• TEXTO DA PÁGINA

Caros leitores do Sacrário das Plangências, esta postagem não tem como princípio uma finalidade didática, mas uma amostragem e um questionamento acerca do padrão com que o Simbolismo é divulgado nas escolas, ou até, inclusive, em livros acadêmicos, nos quais o movimento é divulgado somente com dois autores relevantes, ou quando há um autor relevante, é considerado pré-modernista, ou "nem um, nem outro" (como julgam muitos, por exemplo, Augusto dos Anjos) o que tentarei demonstrar não somente injusto, mas também como um equívoco no que se refere à percepção do que ocorria na literatura daquela época.
O movimento Simbolista, corrente literária fincada no ideal da
perscrutação lírica do ser, do além e da própria significação
onírica da vida, teve, no Brasil, por convenção didática, os seus
maiores representantes nas figuras do catarinense Cruz e Sousa
(1861-1898) e do mineiro Alphonsus de Guimaraens (1870-1921). Porém,
com exceção aos versos cheios de aliteração de “Violões que
Choram...”, de Cruz e Sousa, e aos célebres quartetos de
“Ismália”, de Alphonsus de Guimaraens, é pequena a parcela de
leitores que leem a obra dos dois. E há motivos para isso. O
Simbolismo, não obstante a sua aparência formal, a sua temática
severa, transcendente, foi – e ainda é - uma poesia marginal.

• TAREFA CURTA 1
Converta em uma lista JSON de strings as linhas dos dados do exercício entre a linha que contém "Given: Click the V(rx) trace label" e o fim desses dados, inclusive, com uma string por linha e sem as linhas em branco. Deixe as imagens de fora da resposta.

• DADOS DO EXERCÍCIO

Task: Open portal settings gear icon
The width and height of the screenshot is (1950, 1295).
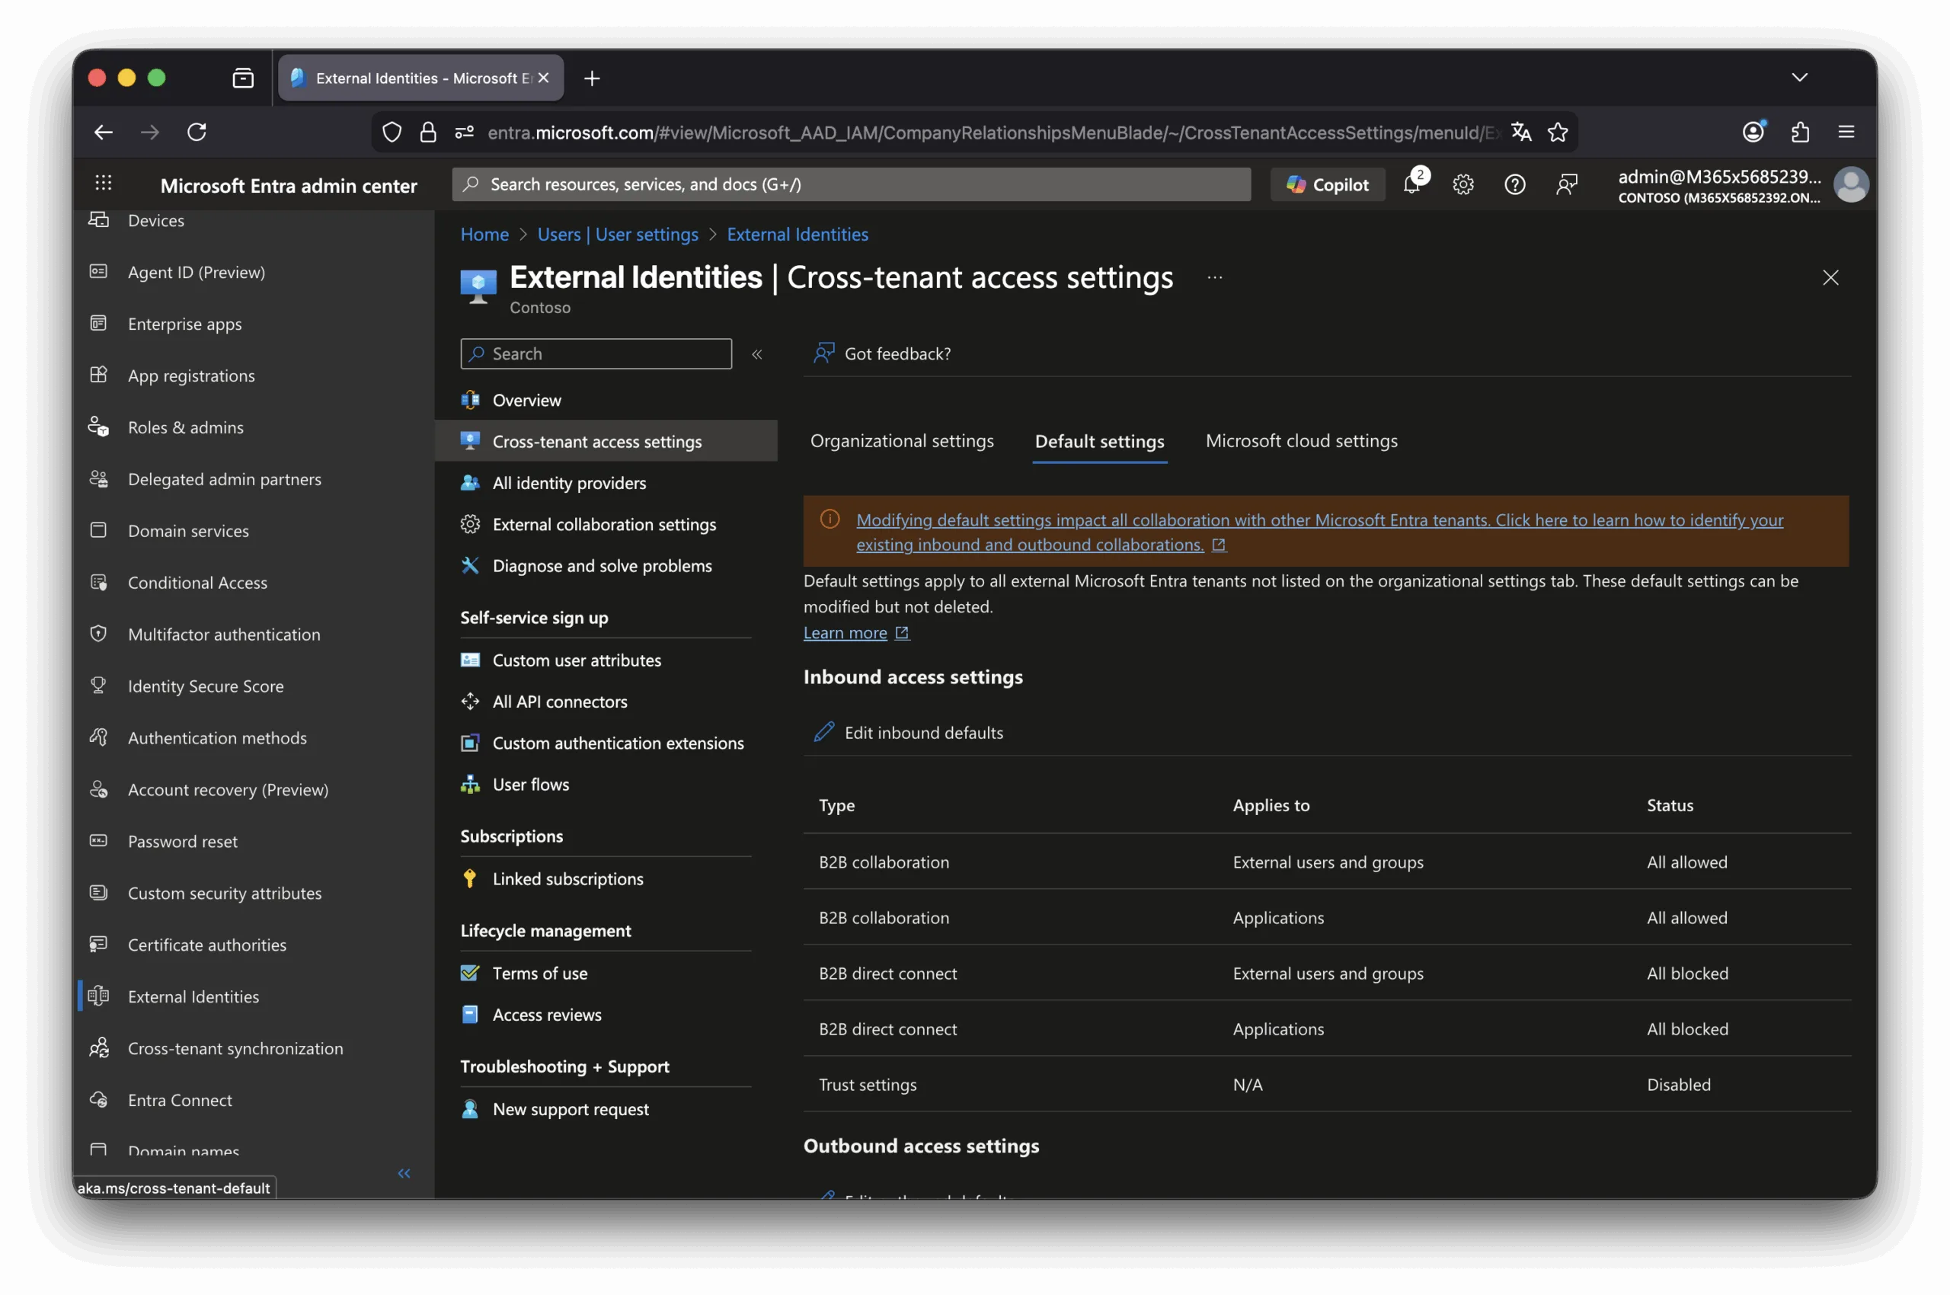Action: (1463, 184)
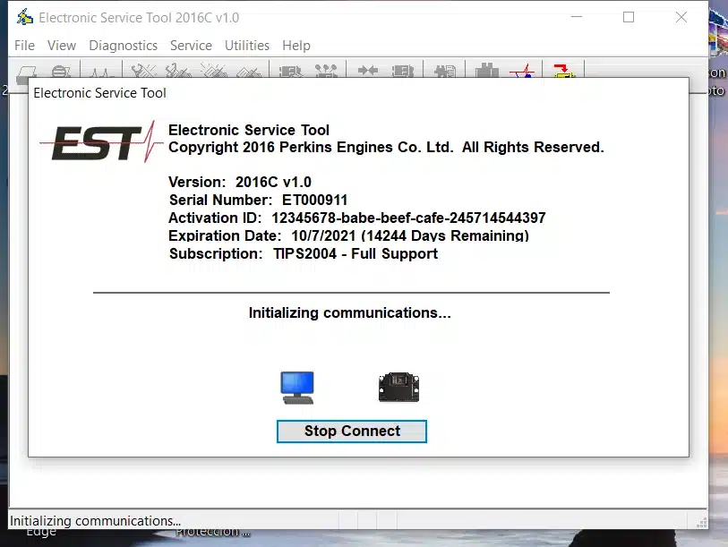Click the red and blue crossed-lines toolbar icon
This screenshot has width=728, height=547.
[x=522, y=72]
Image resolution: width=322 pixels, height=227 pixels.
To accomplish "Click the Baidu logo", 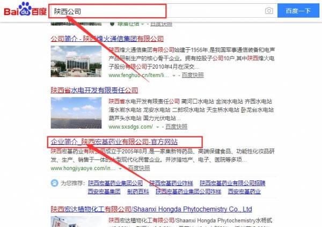I will pyautogui.click(x=25, y=10).
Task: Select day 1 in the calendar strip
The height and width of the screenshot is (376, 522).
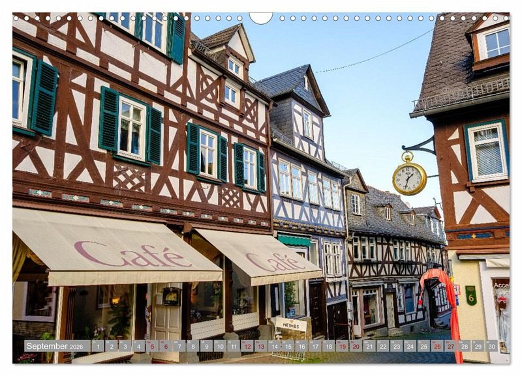Action: click(x=98, y=346)
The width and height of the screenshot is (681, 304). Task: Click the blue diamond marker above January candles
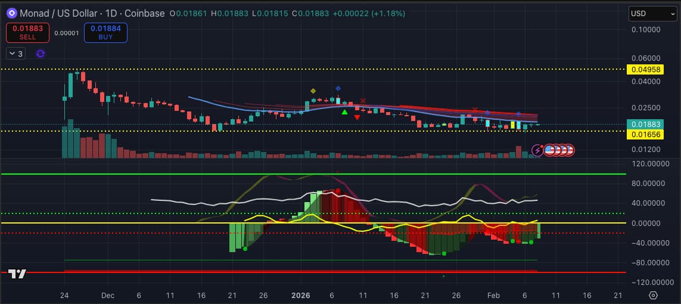click(338, 89)
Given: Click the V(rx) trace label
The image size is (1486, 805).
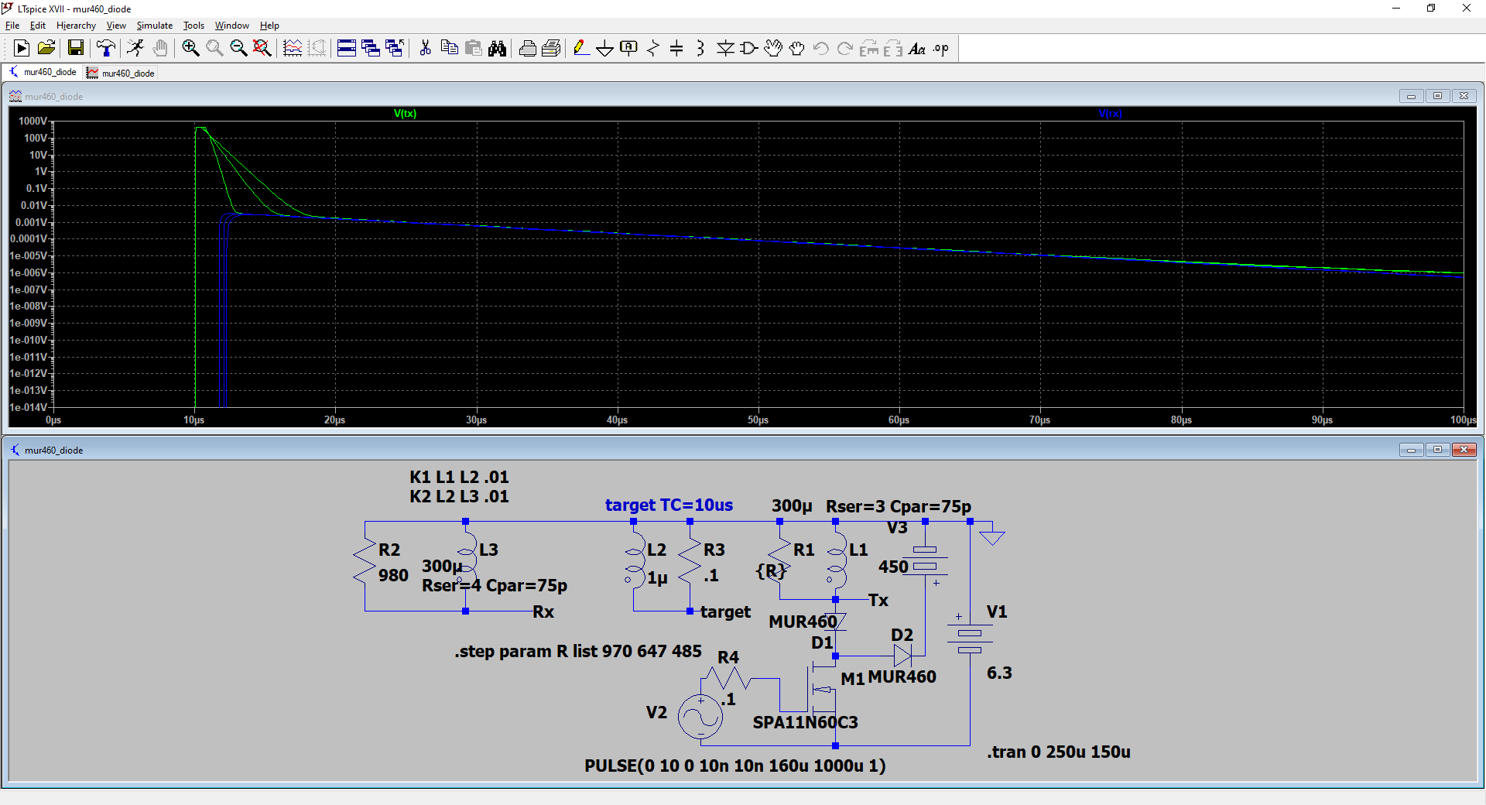Looking at the screenshot, I should [1110, 114].
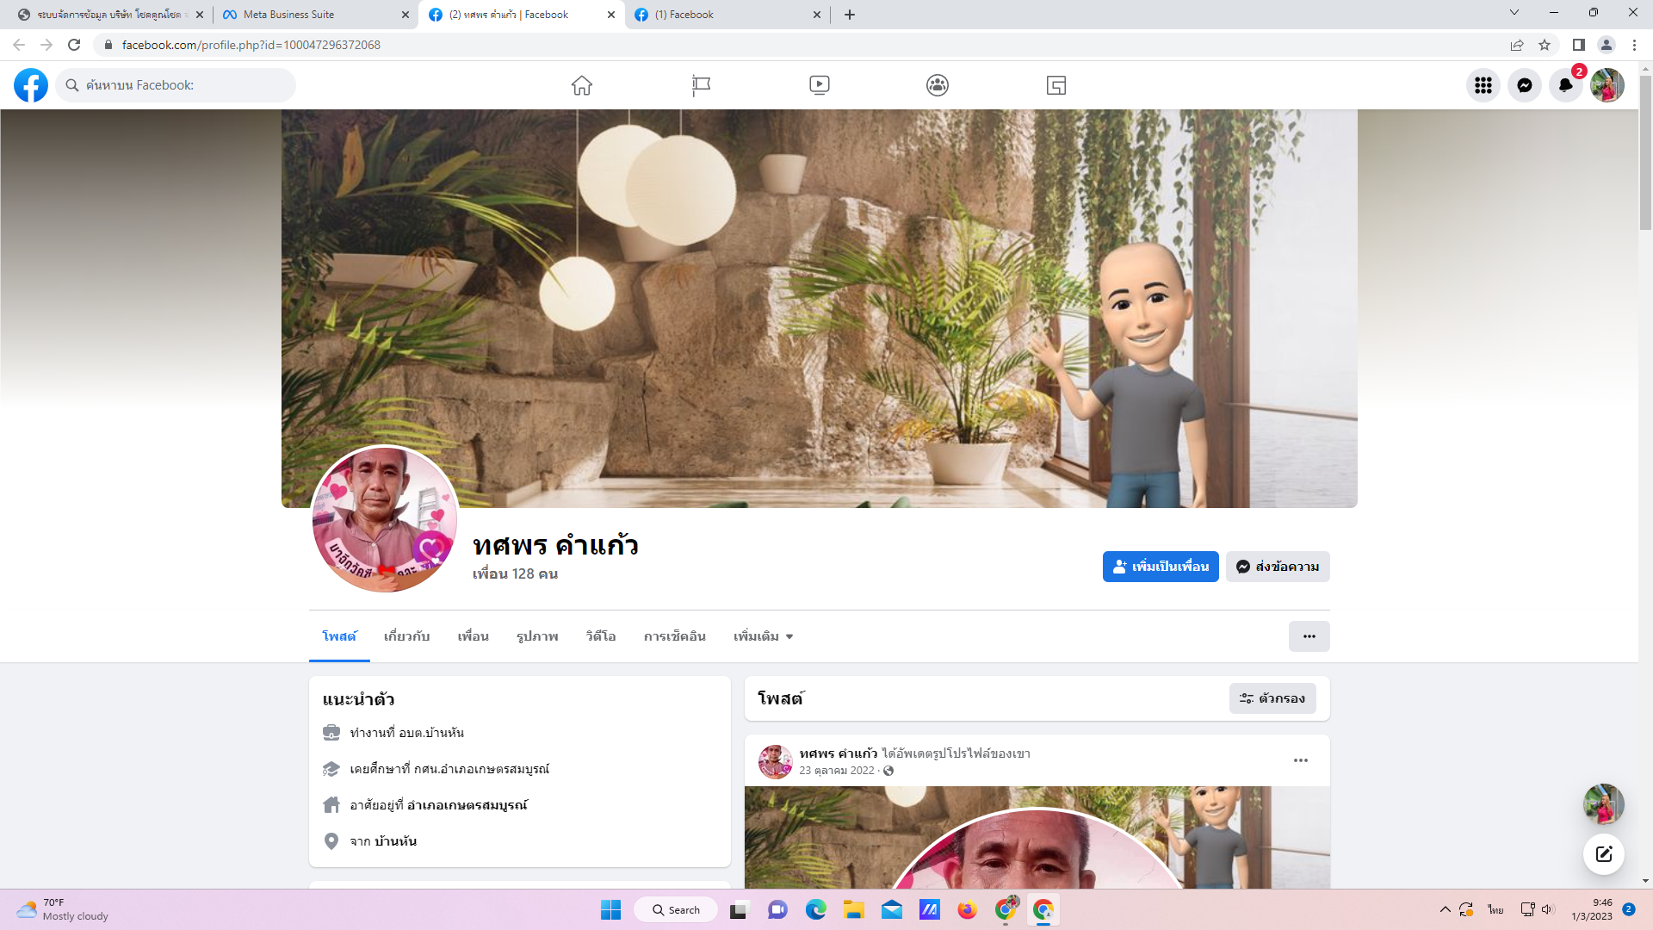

• TAREFA CURTA 2
Reescreva o trecho do texto sobre o Simbolismo entre "Caros leitores do" e "literatura daquela época.", inclusive, substituindo "postagem" por "publicação".

• RESPOSTA COMPLETA 1
[
  "Given: Click the V(rx) trace label",
  "The image size is (1486, 805).",
  "Looking at the screenshot, I should [1110, 114]."
]

• RESPOSTA COMPLETA 2
Caros leitores do Sacrário das Plangências, esta publicação não tem como princípio uma finalidade didática, mas uma amostragem e um questionamento acerca do padrão com que o Simbolismo é divulgado nas escolas, ou até, inclusive, em livros acadêmicos, nos quais o movimento é divulgado somente com dois autores relevantes, ou quando há um autor relevante, é considerado pré-modernista, ou "nem um, nem outro" (como julgam muitos, por exemplo, Augusto dos Anjos) o que tentarei demonstrar não somente injusto, mas também como um equívoco no que se refere à percepção do que ocorria na literatura daquela época.